As divergências fonético-fonológicas, ainda que de interesse num curso de Português para Estrangeiros, poderão ser desprezadas, uma vez que os alunos, até mesmo os melhores já têm bastante dificuldade em muitos casos e seguir estritamente apenas as regras do PE ou do PB.
No caso do PM, aspetos linguísticos que poderiam ser abordados para dar a conhecer as particularidades desta variedade são (cf. Meisnitzer 2013):
1 No domínio lexical: Neologismos por meio de derivação, seguindo o padrão derivacional do português (ex. – depressar ‘ir depressa’; inesquecer ‘ato de ser impossível de esquecer’ ou bichar ‘fazer bicha’), alargamento semântico de palavras (ex. – chapa ‘meio de transporte’), empréstimos do banto (ex. – magumba ‘peixe com muitas espinhas’) e alteração das solidariedades lexicais (comer dinheiro ‘gastar dinheiro’ e acabar um mês ‘ficar um mês’ ou ‘demorar um mês’) (cf. Tamele 2011, 404);
2 No domínio morfossintático: Transitivização de verbos que regem argumentos preposicionados, com função sintática de oblíquo (ex. – muitas pessoas protestaram Ø a iniciativa), com a possibilidade de passivização do respetivo argumento, passando este a desempenhar a função de agente da passiva (ex. – a iniciativa foi protestada), e com a função de complemento indireto (ex. – dar alguém Ø alguma coisa) (Gonçalves 2005, 191; Tamele 2011, 404). Além disso, é de destacar a utilização do pronome clítico lhe com função de objeto direto (ex. – Não lhe vi desde ontem; Couto 42002, 59) e a utilização do infinitivo flexionado, em contextos que em PE exigem o infinitivo impessoal (ex. – propomos falarmos com ele; Gonçalves 2005, 192). Para finalizar importa ainda realçar a generalização da utilização da preposição a para introduzir complementos com o traço [+HUM] (ex. – A filha do imperador amou ao Manuel.; Gonçalves 1996, 315) e a tendência para complementos oracionais completivos serem regidos pelas preposições de e para, que no PE não requerem preposição (ex. – “Vimos por este meio avisar a todas as entidades para não transacionarem o cheque 3571090.” ou “A pessoa nem imagina de que está numa ilha.”; Gonçalves 1996, 319).

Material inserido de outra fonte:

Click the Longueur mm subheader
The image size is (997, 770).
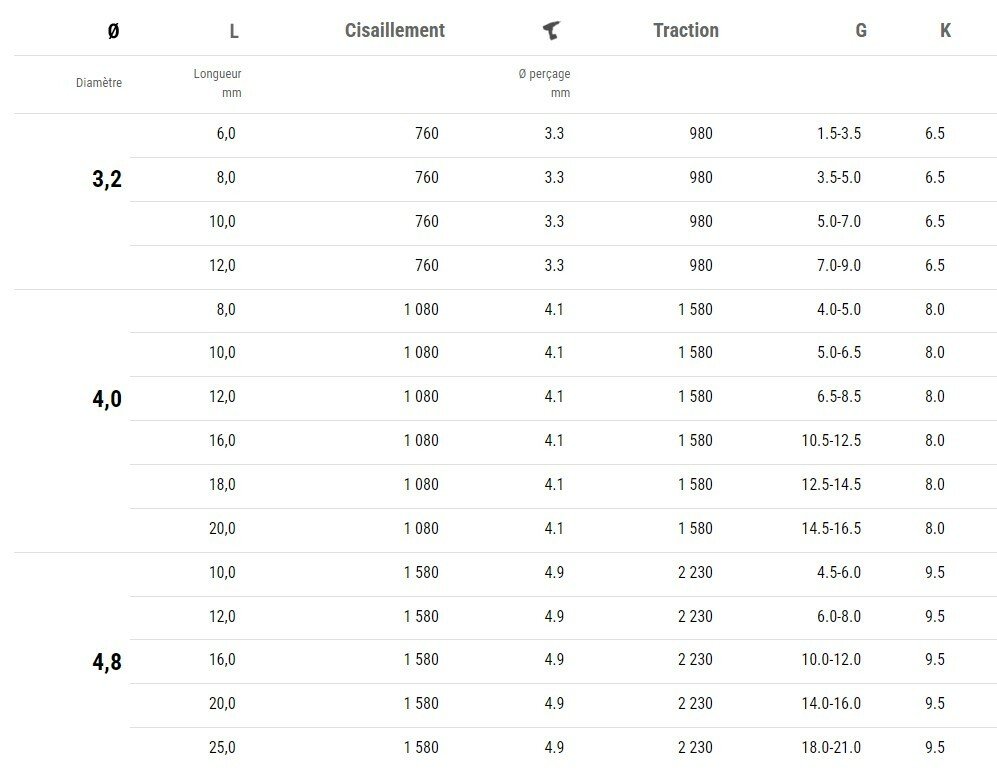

3 No domínio sintático: Preferência pela ênclise até mesmo na presença de atratores de próclise (Hagemeijer 2016, 61) (ex. – [...] daí que relaciono-me bem com eles (Mapasse 2005, 70). No campo das estratégias de relativização verifica-se uma preferência pelas estruturas com pronome de retoma (ex. – foi um amigo que conheci-o logo que cheguei) e pela estratégia cortadora (ex. – é uma profissão Ø que se fala de beleza) (Gonçalves 2013, 173).
A abordagem destas variedades e das suas particularidades não deve monopolizar as aulas, dado o caráter recente dos fenómenos descritos, em muitos casos ainda sujeitos a uma normativização, mediante a integração em obras de caráter prescritivo, todavia, o seu desprezo impede o aluno de conhecer o caráter polifacetado da Língua Portuguesa e é, atualmente, desfasado, atendendo a um crescente fluxo migratório por motivos profissionais para Angola e Moçambique.